* [Data excerpts]:
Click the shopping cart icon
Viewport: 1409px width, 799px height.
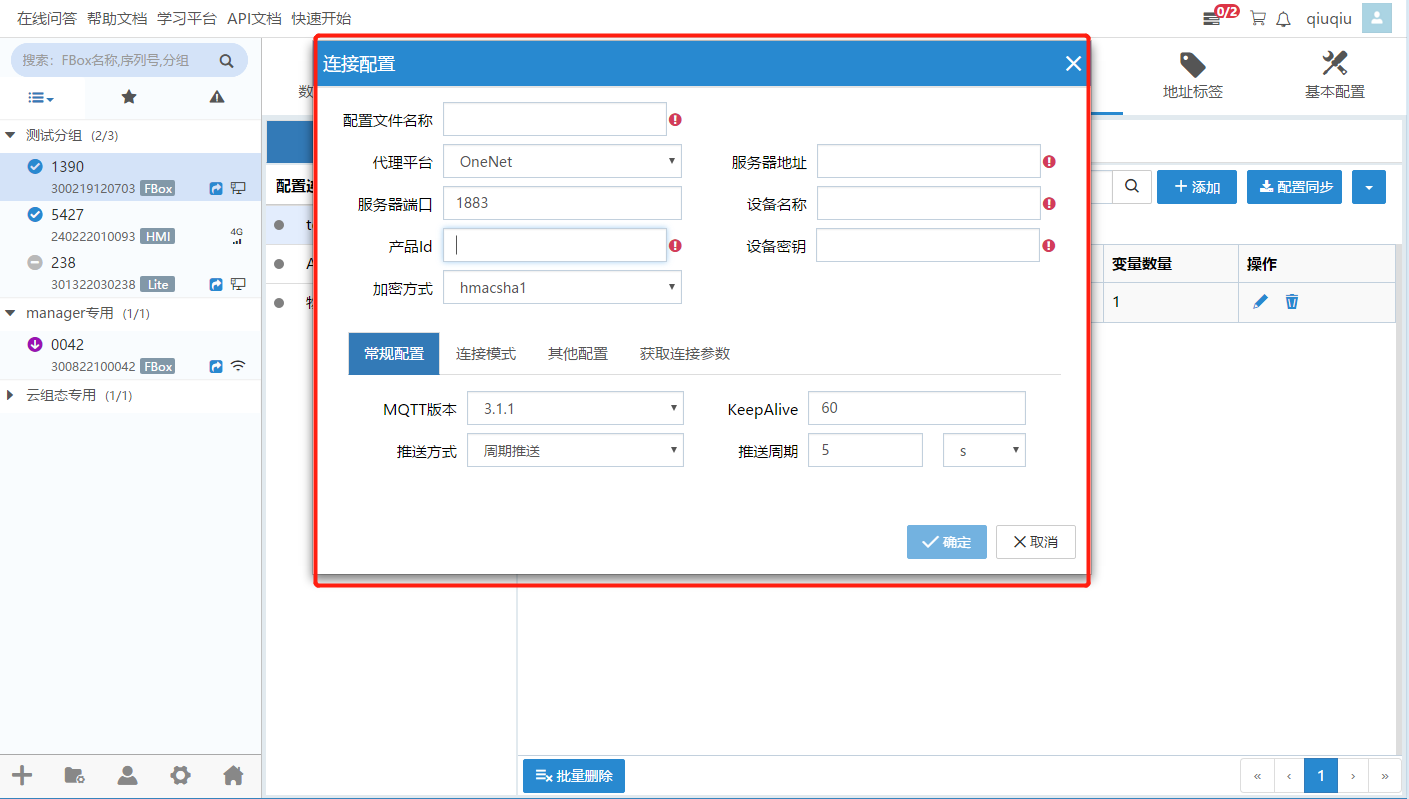1258,18
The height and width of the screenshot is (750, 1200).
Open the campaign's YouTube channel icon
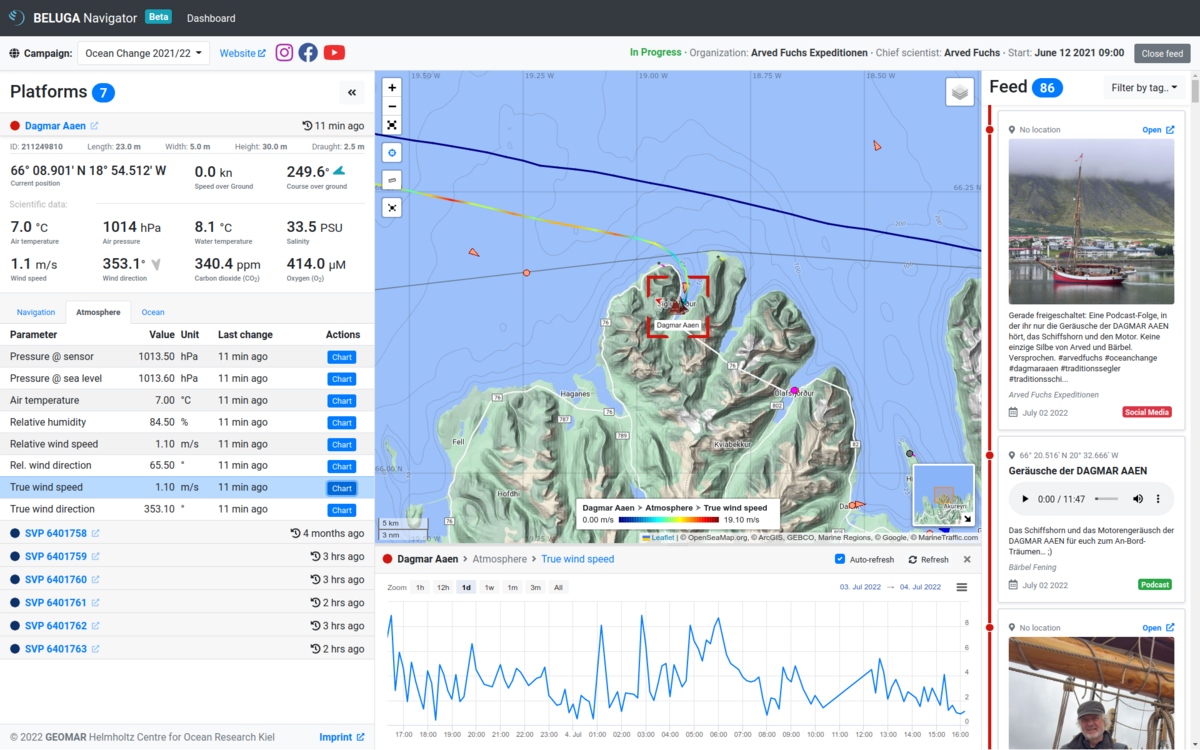tap(333, 52)
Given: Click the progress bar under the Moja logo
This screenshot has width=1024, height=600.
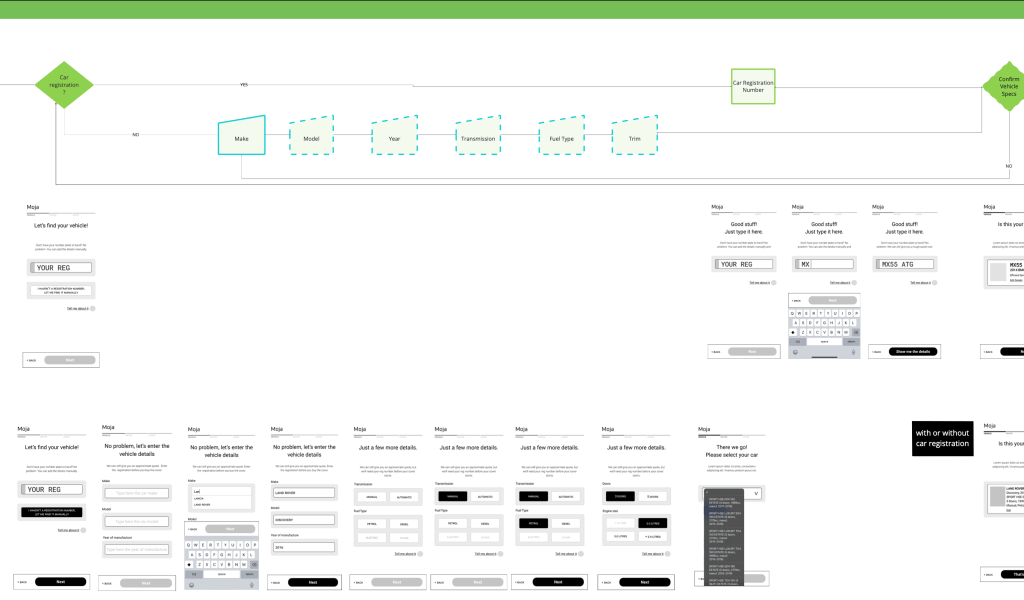Looking at the screenshot, I should pos(60,214).
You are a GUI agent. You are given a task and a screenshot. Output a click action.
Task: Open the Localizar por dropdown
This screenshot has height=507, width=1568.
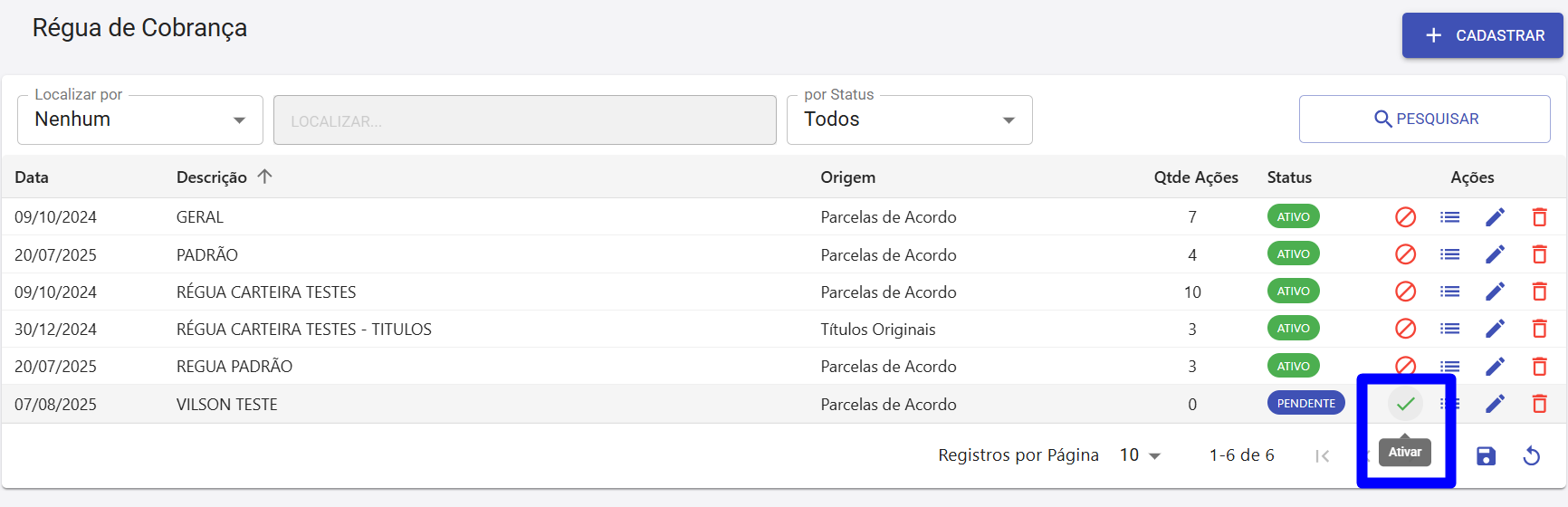pyautogui.click(x=140, y=120)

* [Brief]:
Please output the lines from the line that contains "You are a GUI" through the end of the records, both ends included, exactly and with no pictures.

* [Response to the task]:
You are a GUI agent. You are given a task and a screenshot. Output a click action.
Task: Open the Localizar por dropdown
This screenshot has height=507, width=1568.
pyautogui.click(x=140, y=120)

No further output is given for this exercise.